Efficient Learning of Molecular Properties Using Graph Neural Networks Enhanced with Chemistry Knowledge.
Tetiana Lutchyn, Marie Mardal, Benjamin Ricaud
Abstract
Open AccessGraph neural networks (GNNs) have emerged as a powerful tool in predicting molecular properties based on structural data. While GNNs excel at identifying local patterns within molecules, their ability to capture global properties remains limited due to inherent structural challenges, such as oversmoothing and their expressivity. We build a simple GNN-based model that integrates chemistry knowledge that GNNs may have difficulties to learn. We show that this combination greatly enhances the accuracy compared with the pure GNN approach. It is on part due to the state of the art (SOTA) of much larger models, including large foundation models, and it even outperforms them in some cases on several benchmarks. With a simple approach, this study highlights some limitations of GNNs and the crucial benefit of giving GNN models easy access to global information about the graph in the context of applications to chemistry.
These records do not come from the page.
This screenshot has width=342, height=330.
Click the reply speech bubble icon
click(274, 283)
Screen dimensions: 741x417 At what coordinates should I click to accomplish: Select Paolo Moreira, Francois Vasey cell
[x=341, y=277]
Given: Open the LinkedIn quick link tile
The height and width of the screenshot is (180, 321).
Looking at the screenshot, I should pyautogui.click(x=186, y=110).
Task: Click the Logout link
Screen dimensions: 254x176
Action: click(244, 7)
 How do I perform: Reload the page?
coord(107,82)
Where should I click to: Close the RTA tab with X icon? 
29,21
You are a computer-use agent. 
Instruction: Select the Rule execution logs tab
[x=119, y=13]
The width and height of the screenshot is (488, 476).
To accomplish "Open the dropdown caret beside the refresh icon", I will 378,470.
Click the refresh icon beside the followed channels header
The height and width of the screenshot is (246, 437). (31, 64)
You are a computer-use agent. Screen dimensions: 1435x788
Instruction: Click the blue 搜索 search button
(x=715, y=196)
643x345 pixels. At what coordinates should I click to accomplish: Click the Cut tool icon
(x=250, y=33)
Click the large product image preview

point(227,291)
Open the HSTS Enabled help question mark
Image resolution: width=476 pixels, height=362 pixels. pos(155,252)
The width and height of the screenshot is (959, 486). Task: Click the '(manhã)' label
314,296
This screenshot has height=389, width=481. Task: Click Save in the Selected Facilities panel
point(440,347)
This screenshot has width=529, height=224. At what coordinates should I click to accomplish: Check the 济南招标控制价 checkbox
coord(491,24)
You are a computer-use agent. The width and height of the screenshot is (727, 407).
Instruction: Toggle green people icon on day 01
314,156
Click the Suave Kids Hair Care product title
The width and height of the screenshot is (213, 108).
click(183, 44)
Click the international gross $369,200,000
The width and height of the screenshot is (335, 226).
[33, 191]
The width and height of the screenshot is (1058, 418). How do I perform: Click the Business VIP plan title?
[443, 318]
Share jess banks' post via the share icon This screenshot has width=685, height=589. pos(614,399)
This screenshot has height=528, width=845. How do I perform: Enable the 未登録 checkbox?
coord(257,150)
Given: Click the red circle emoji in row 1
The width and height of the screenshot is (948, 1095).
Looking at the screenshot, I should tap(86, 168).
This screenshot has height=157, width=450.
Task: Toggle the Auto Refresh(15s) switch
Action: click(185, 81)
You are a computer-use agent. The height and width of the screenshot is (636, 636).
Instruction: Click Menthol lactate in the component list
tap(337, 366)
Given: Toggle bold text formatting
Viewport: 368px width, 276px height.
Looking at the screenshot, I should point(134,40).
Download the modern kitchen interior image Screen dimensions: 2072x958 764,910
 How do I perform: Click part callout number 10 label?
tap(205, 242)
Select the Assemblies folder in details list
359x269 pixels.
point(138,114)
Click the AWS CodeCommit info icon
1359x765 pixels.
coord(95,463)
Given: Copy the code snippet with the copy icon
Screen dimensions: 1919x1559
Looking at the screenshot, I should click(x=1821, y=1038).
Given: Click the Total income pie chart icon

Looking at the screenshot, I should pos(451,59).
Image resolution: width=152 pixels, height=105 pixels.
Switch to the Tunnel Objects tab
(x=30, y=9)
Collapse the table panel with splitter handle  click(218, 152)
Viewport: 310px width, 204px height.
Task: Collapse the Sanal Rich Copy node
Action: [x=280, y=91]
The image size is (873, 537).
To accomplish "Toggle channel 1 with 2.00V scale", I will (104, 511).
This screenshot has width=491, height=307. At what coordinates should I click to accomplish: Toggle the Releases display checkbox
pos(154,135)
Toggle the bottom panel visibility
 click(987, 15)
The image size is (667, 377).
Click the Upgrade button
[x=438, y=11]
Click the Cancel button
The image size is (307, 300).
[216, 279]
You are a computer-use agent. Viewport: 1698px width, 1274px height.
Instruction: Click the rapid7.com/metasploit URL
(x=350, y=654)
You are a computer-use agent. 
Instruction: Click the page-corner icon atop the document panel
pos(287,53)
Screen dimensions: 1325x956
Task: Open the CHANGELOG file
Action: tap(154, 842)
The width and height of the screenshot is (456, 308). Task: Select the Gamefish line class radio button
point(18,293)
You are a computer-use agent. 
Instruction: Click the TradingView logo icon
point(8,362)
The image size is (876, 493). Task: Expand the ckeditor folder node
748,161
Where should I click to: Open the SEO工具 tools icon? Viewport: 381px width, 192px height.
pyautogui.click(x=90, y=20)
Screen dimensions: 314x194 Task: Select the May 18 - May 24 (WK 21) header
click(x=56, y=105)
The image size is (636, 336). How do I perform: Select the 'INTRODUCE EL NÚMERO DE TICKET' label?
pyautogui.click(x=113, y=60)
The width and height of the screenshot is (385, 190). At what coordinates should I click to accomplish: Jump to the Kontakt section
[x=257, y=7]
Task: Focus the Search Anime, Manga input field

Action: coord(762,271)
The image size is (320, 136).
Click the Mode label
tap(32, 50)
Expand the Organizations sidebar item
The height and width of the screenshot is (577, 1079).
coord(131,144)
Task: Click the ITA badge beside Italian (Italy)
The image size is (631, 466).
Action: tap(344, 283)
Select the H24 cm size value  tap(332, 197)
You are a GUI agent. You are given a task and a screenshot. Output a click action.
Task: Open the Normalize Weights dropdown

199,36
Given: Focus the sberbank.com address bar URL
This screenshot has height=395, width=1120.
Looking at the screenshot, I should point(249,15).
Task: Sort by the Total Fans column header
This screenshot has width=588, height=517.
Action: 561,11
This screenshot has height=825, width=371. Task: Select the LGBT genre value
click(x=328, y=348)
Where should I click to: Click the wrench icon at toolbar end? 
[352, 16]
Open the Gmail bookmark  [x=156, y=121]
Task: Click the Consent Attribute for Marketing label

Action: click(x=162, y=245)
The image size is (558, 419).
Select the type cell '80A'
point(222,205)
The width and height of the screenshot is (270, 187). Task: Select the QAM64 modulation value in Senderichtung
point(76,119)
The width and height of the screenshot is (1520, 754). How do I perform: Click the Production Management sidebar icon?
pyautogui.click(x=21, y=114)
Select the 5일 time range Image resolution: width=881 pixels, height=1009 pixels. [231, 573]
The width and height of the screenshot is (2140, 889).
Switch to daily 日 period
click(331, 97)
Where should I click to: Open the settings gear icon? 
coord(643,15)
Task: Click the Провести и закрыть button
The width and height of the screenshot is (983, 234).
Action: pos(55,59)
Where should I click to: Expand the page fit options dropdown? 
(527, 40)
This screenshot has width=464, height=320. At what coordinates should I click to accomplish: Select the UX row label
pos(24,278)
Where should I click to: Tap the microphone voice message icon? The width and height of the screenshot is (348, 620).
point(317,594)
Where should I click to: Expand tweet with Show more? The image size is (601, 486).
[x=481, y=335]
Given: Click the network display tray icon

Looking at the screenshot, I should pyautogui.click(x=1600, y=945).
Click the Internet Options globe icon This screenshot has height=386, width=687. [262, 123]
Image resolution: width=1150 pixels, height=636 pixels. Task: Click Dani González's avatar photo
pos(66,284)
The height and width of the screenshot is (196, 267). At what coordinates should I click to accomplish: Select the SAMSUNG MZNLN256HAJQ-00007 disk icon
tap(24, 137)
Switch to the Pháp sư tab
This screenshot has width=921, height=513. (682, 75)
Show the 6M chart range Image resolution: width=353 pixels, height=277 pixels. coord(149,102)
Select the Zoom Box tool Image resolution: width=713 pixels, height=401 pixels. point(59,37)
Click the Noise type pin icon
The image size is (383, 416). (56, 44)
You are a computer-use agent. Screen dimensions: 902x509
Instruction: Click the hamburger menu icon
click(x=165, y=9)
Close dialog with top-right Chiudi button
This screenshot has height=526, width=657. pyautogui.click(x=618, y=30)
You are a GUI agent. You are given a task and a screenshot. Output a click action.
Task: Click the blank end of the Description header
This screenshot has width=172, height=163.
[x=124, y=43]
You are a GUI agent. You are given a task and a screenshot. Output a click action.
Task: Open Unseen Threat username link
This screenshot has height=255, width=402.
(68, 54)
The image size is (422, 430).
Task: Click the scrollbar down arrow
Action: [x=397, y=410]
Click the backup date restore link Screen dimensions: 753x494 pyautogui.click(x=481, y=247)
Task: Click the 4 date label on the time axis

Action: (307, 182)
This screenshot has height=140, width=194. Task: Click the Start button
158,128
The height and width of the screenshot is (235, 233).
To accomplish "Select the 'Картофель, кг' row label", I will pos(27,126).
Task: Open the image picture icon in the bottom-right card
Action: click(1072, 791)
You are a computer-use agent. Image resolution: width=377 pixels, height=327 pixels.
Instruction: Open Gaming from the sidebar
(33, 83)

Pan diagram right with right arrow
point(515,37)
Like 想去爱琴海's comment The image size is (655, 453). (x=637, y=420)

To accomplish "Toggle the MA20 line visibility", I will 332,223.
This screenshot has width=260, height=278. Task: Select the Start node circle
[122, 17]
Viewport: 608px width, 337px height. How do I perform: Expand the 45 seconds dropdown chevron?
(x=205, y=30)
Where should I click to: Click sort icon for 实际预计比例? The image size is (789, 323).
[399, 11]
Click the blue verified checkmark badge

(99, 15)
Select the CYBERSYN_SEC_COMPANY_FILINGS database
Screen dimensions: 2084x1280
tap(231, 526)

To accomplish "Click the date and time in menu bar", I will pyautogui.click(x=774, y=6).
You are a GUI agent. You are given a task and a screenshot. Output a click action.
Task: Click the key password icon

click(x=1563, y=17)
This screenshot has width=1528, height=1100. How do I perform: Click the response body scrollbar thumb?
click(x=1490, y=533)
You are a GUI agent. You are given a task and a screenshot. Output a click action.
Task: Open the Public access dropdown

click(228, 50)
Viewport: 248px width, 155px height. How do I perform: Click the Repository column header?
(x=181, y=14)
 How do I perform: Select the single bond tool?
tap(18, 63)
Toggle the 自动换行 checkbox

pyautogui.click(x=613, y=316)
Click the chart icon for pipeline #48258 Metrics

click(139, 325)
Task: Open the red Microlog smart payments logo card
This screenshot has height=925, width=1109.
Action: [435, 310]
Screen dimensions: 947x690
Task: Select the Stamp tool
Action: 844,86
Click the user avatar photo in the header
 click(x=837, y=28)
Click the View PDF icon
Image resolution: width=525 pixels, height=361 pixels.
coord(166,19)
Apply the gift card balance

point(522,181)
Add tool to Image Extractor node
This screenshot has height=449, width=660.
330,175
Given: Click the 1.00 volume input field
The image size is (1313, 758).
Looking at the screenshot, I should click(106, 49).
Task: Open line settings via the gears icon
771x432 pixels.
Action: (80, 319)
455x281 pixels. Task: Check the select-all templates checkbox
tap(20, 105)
We focus on regression tasks at the molecular level, on small-molecule data sets. We also investigated the possible localization of molecular substructures important for the GNN prediction using the SMILES encoding. We designed a GNN predicting molecule properties at the node level, allowing us to identify important nodes for the prediction. Additionally, the model's architecture allows for efficient training with relatively modest computational resources, making it practical for widespread application.